*** Supplied material ***

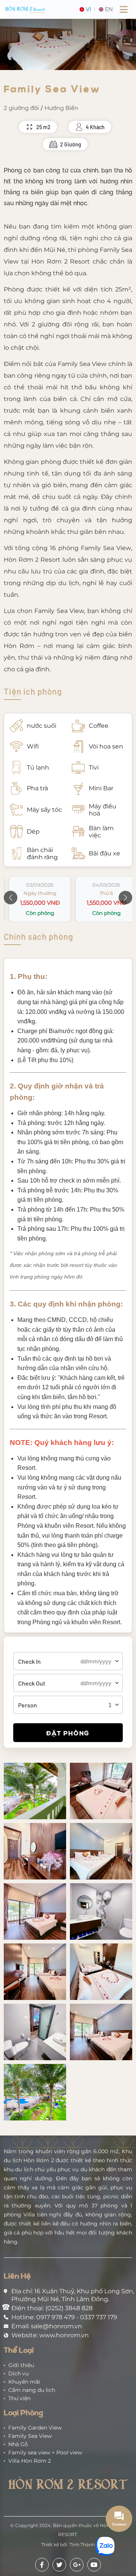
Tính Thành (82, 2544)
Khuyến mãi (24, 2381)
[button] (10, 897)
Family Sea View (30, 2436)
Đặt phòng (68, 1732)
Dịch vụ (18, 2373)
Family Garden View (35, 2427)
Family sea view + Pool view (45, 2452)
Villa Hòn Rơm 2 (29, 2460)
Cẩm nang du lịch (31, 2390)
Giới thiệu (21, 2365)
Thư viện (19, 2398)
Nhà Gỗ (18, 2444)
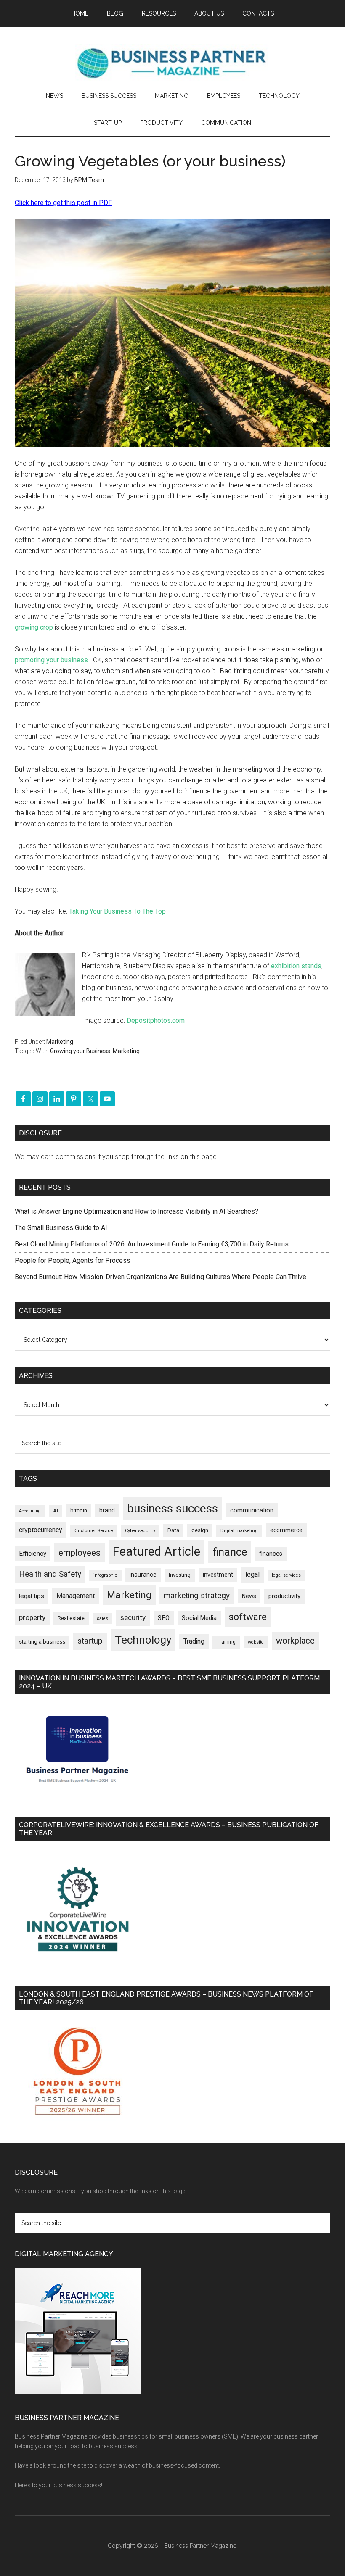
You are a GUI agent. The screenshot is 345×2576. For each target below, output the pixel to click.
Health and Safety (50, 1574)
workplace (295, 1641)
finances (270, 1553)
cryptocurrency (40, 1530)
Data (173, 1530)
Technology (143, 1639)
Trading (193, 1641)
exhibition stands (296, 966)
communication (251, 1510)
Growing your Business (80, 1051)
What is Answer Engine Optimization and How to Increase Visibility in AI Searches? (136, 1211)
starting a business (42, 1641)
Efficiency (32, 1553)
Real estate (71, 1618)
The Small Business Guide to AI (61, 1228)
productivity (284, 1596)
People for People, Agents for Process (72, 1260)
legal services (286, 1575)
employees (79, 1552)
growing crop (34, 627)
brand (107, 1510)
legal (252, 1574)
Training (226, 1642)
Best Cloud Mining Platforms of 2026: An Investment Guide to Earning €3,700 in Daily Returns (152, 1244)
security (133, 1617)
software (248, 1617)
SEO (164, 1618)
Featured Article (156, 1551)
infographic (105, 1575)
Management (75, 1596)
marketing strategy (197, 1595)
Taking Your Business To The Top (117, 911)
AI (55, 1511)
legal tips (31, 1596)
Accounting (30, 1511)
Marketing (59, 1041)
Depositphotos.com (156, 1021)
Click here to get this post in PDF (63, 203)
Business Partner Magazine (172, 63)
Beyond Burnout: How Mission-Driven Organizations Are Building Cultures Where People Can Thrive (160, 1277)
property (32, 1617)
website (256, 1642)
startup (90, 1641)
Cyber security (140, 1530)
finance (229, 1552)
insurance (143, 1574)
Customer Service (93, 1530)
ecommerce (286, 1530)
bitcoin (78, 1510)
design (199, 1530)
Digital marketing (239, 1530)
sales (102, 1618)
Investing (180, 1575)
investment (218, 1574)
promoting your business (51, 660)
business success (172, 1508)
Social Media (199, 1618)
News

***

How to complete this task: All lines above holding the word "People" make up the answer; copy each one.

Written reply:
People for People, Agents for Process (72, 1260)
Beyond Burnout: How Mission-Driven Organizations Are Building Cultures Where People Can Thrive (160, 1277)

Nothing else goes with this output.